### SOURCE

• • • •

East-West Church & Ministry Report
Vol. 5, No. 2, Spring 1997, Covering the Former Soviet Union and East Central Europe


Updated Statistics on the Protestant Missionary Presence in the Former Soviet Union

Mark Elliott
  1. Since 1993 the Institute for East-West Christian Studies has identified 296 Western and Korean agencies working in the former Soviet Union and East Central Europe which were not included among the 691 groups listed in The East-West Christian Organizations Directory, edited by Sharon Linzey et al. (Evanston, IL: Berry Publishing, 1993). This gives a total of 987 groups in 1997.
  2. Approximately 561 ministries from abroad currently work in the former Soviet Union. This estimate is based on 377 of the 691 groups in the 1993 Directory known to be working in the former Soviet Union, plus 148 (half of the 296 groups identified since 1993), plus 36 South Korean groups (9 church and 27 parachurch).1 Roughly 90 percent of the agencies are Protestant and the remaining 10 percent are Orthodox and Catholic.
  3. Approximately 4,390 Western missionaries worked in the former Soviet Union in 1995.2
  4. Approximately 5,049 Western missionaries worked in the former Soviet Union in 1996.3
  5. Adding 557 South Korean missionaries gives a 1996 total of 5,606 foreign missionaries in the former Soviet Union.4
  6. Based on a career-to-short-term ratio of 35/65, which was the case in an Institute survey of the 25 largest sending agencies, approximately 1,962 career missionaries from abroad currently serve in the former Soviet Union.
  7. If the 15 republics of the former Soviet Union formed one nation today, the 5,606 Protestant missionaries working there at present would constitute the largest Protestant missionary contingent in a single country worldwide. (No up-to-date breakdown by republics is available.) On the other hand, given a population of approximately 287 million, the present missionary presence in the former Soviet Union, per capita, is less than that in the five countries with the largest Protestant missionary contingents:
 Country Protestant
Missionaries5
Population Population per
Missionary
Former Soviet Union 5,606
287,000,000
51,195
Brazil
3,397
146,200,000
43,038
Japan
3,015
124,760,000
41,380
Philippines
2,958
65,650,000
22,194
Kenya
2,322
29,300,000
12,618
Papua New Guinea
2,278
3,850,000
  1,690

Source: Mark Elliott with Sharyl Corrado, "The Protestant Missionary Presence in the Former Soviet Union," paper prepared for the Keston Institute Conference on Proselytism and Religious Liberty, Oxford, England, 12-16 May 1997. Mark Elliott, editor of the East-West Church and Ministry Report, is professor of history and director of the Institute for East-West Christian Studies, Wheaton College, Wheaton, IL.

• • • •

### SUPPLIED DATA
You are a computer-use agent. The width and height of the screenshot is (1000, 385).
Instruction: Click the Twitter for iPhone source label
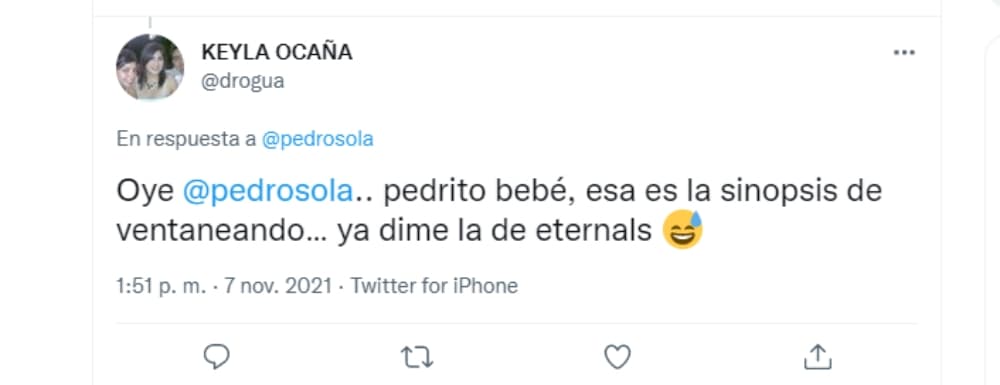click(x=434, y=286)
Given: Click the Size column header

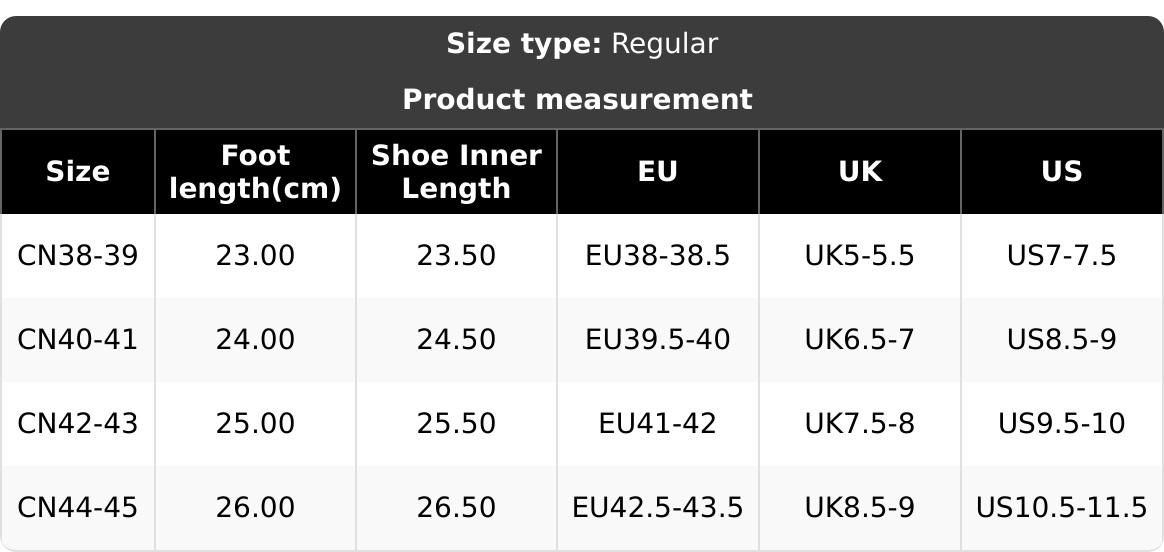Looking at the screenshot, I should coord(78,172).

• • • •

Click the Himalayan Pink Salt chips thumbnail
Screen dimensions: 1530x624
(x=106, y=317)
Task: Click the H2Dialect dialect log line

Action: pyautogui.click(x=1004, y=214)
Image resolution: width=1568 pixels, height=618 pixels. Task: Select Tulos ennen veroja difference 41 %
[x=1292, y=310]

• • • •

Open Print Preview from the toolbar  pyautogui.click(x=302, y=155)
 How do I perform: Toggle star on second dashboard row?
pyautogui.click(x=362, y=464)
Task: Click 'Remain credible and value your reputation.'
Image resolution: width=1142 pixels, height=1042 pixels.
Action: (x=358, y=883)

• • • •

### INSTRUCTIONS
1. From the missionary statistics report, set down the passage from "Updated Statistics on" to "groups in 1997." word for word.
2. According to the missionary statistics report, what career-to-short-term ratio did the Institute survey of the 25 largest sending agencies find?

### COMPLETED EXERCISE
1.
Updated Statistics on the Protestant Missionary Presence in the Former Soviet Union

Mark Elliott
  1. Since 1993 the Institute for East-West Christian Studies has identified 296 Western and Korean agencies working in the former Soviet Union and East Central Europe which were not included among the 691 groups listed in The East-West Christian Organizations Directory, edited by Sharon Linzey et al. (Evanston, IL: Berry Publishing, 1993). This gives a total of 987 groups in 1997.

2. 35/65